The Madras High Court Bench here on Thursday dismissed a batch of four writ petitions that challenged a resolution passed by Madurai Municipal Corporation on November 21, 2013, to allot office space at the newly-constructed omni bus stand at Mattuthavani here to members of a particular association without conducting a public auction.
A Division Bench comprising Justice V. Ramasubramanian and Justice V.M. Velumani said: “As a matter of fact, the manner in which the Corporation has gone about in the matter of allotment of office spaces does not satisfy our judicial conscience. One of the persons to whom an allotment has been made appears to be the co-brother of Mayor of the Corporation. If only a person with credibility had come up with a public interest litigation petition, we would not have hesitated to examine the correctness of the allotments so made. But, we refrain from examining the same in view of the fact that the present petitioners before us lack credibility.” The judges pointed out that the litigants before the court had actually resorted to “guerrilla warfare.”

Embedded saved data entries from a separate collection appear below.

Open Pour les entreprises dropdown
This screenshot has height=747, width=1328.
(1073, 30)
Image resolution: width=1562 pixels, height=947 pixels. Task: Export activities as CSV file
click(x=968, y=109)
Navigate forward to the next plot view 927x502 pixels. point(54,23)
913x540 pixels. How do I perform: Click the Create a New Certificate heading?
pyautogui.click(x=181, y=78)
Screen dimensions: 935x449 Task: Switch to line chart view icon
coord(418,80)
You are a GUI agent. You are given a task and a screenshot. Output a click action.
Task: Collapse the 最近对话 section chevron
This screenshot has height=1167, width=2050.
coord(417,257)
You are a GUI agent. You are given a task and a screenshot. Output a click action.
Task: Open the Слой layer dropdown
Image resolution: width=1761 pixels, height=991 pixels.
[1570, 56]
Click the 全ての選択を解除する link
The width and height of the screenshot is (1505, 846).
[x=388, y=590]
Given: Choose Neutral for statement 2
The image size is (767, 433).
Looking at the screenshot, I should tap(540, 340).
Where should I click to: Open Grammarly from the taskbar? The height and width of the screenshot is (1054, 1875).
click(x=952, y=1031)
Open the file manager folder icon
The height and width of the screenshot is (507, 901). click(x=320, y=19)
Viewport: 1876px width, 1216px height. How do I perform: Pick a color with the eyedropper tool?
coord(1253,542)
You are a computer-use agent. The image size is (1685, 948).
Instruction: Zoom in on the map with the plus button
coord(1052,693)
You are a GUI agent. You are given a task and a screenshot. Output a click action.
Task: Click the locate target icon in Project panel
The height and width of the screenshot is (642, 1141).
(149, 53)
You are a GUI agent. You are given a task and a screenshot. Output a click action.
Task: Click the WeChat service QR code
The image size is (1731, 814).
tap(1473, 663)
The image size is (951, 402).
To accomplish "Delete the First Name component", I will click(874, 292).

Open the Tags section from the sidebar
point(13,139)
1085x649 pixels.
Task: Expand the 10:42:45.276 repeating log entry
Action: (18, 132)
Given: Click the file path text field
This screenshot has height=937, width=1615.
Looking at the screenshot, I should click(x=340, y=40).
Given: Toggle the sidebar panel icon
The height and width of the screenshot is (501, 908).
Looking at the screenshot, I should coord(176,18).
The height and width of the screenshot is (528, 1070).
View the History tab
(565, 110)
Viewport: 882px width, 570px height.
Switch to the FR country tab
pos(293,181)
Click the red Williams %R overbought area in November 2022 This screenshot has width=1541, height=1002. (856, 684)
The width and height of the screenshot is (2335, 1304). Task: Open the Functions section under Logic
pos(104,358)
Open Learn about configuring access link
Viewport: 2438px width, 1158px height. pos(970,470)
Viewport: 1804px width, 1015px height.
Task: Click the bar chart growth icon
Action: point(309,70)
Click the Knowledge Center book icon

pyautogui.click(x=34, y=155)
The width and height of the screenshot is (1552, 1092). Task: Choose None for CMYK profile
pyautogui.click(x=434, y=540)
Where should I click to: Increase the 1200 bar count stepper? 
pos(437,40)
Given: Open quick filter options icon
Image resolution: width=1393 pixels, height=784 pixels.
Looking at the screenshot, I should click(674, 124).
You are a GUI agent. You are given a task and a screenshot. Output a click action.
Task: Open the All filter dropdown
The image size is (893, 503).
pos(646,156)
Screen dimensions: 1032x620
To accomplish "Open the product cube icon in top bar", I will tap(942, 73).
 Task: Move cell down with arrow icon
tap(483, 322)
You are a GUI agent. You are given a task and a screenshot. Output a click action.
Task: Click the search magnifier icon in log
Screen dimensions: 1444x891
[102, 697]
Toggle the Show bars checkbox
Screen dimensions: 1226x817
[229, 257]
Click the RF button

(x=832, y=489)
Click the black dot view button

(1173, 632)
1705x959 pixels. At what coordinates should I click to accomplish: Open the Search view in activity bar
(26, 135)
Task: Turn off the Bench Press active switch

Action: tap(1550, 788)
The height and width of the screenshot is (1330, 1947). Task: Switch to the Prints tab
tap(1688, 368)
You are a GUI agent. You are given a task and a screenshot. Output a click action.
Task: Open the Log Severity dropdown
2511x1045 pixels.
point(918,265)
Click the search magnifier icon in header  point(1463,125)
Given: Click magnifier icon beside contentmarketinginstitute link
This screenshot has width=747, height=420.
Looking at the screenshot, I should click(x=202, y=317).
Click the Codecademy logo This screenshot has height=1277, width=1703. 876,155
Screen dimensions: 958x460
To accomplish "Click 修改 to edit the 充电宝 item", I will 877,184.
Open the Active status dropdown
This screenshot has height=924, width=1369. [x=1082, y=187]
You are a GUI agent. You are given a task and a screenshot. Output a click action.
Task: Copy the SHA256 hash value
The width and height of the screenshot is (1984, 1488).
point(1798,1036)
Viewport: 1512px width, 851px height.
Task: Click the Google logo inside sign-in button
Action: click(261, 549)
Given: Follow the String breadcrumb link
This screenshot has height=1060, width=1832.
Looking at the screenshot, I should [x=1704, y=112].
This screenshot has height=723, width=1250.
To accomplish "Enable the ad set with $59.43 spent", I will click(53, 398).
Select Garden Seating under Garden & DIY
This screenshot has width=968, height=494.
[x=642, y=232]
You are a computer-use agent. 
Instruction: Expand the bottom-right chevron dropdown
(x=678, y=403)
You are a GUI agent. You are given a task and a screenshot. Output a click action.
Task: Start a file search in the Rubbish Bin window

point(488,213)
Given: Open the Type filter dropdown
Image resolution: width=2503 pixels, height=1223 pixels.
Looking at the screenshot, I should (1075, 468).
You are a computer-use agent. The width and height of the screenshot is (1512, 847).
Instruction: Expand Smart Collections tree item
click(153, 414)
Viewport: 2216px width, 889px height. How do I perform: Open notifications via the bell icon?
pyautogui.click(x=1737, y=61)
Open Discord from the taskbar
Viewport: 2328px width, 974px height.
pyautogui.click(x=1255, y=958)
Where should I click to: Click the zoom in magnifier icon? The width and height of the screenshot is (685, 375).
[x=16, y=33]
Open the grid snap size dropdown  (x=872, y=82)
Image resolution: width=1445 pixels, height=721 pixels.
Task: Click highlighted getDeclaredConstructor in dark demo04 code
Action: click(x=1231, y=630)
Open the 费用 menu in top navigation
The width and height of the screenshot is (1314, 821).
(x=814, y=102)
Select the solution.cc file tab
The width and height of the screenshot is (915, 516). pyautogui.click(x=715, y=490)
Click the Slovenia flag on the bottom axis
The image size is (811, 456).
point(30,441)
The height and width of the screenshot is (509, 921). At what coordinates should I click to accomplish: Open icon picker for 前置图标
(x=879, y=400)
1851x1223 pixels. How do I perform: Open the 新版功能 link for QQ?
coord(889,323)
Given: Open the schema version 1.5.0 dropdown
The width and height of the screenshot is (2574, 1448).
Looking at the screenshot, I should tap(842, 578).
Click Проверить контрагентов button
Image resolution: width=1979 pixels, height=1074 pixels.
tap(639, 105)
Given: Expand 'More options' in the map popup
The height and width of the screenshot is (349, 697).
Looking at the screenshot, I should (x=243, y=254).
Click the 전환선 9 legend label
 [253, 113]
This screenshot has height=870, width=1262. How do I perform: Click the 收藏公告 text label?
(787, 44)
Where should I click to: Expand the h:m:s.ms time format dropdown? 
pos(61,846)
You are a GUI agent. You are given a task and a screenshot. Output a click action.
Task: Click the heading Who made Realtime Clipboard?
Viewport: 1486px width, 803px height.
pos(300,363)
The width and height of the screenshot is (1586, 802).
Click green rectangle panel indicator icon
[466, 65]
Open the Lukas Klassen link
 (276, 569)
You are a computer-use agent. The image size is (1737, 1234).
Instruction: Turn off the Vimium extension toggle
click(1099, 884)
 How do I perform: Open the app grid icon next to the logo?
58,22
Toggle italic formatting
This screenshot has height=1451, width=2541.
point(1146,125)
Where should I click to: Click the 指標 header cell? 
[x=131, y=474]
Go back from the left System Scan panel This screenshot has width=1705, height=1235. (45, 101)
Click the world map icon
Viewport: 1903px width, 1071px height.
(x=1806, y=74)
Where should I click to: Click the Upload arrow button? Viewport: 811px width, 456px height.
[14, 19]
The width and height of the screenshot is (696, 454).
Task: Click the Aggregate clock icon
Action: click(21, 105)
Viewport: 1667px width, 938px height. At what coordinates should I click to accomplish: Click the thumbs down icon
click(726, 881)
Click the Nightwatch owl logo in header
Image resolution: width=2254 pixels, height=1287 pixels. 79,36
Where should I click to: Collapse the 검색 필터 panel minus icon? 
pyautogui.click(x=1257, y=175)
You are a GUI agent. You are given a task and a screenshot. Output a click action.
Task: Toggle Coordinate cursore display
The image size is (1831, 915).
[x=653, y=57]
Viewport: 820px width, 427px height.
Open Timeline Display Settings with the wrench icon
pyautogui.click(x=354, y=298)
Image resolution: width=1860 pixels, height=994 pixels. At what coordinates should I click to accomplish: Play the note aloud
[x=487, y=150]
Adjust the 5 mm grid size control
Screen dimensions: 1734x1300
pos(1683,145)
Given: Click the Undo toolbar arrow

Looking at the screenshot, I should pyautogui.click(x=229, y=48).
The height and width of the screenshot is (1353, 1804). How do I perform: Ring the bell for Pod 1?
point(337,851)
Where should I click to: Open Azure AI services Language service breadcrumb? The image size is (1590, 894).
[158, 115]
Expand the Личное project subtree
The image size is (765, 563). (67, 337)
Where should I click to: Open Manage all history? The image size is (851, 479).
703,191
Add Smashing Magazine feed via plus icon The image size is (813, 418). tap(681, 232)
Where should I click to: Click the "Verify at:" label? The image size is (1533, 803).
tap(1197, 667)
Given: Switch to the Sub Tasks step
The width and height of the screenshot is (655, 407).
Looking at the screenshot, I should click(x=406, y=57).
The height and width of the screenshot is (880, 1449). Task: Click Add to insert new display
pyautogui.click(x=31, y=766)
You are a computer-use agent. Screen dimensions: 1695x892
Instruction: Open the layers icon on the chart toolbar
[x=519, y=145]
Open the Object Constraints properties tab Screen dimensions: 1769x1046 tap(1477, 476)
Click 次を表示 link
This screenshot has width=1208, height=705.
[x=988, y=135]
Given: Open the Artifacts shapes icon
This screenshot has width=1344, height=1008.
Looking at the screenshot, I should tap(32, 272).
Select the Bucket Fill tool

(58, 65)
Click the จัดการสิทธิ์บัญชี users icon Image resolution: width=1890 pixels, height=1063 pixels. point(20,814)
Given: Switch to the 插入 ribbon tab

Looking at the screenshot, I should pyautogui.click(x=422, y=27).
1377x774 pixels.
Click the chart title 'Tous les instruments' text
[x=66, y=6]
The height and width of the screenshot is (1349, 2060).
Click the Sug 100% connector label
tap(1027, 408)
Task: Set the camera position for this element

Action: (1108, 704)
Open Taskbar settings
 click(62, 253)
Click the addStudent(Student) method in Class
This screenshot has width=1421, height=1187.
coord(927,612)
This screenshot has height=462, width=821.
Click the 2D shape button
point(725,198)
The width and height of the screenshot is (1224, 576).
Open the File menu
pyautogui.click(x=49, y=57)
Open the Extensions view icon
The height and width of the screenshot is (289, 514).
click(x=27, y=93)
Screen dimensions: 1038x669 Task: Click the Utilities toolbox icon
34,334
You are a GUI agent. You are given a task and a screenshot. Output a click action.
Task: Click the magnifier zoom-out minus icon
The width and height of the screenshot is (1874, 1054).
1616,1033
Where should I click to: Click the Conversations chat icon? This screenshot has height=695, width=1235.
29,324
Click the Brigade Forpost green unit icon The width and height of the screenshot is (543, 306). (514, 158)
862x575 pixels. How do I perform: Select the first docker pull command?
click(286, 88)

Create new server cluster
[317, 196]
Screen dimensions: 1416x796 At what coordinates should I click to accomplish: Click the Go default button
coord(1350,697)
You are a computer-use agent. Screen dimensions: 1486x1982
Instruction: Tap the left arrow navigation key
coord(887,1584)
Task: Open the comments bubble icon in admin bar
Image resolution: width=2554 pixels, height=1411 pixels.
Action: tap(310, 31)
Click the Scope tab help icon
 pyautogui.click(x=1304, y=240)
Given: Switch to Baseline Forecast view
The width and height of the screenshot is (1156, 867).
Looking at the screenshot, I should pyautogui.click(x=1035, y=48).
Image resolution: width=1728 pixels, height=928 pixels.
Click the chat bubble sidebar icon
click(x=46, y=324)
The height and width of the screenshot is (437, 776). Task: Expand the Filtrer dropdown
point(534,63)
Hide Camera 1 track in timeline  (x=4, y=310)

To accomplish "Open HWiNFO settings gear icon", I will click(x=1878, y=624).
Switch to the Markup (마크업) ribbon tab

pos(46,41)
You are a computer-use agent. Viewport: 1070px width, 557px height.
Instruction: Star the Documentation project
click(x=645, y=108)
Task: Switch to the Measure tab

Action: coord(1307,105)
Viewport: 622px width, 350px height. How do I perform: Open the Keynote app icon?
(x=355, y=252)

Writing the judgement, Mr. Justice Ramasubramanian pointed out that the first writ petition on the issue was filed in February. However, a single judge of the court ordered notice alone without passing any interim orders. Thereafter, another writ was filed by a bus operator and he too failed to obtain favourable interim orders. The third writ too faced a similar fate.
“Since there was no interim order in any of the three writ petitions, a public interest litigation petition came to be filed, perhaps as a last resort, by an advocate seeking the very same prayer as made in the first three writ petitions. The said public interest litigation came up before us and we clubbed all the petitions so that they could be dealt with together,” the judge said.
He pointed out that the lawyer who had filed a PIL on the issue “has been so generous and broadminded that the information obtained by him under the Right to Information Act has been parted to the petitioners in the first two writ petitions. In this manner, the petitioner in the public interest litigation has, to some extent, served public cause or at least to the cause of the two individuals.”
The judge went on to state: “A public interest litigation is not a weapon in the armoury of unscrupulous persons to settle scores – political, social or even philosophical. A group of persons joining together and securing information under the Right to Information Act and thereafter filing writ petitions one after another, both by way of private interest as well as by way of public interest, has to be deprecated.”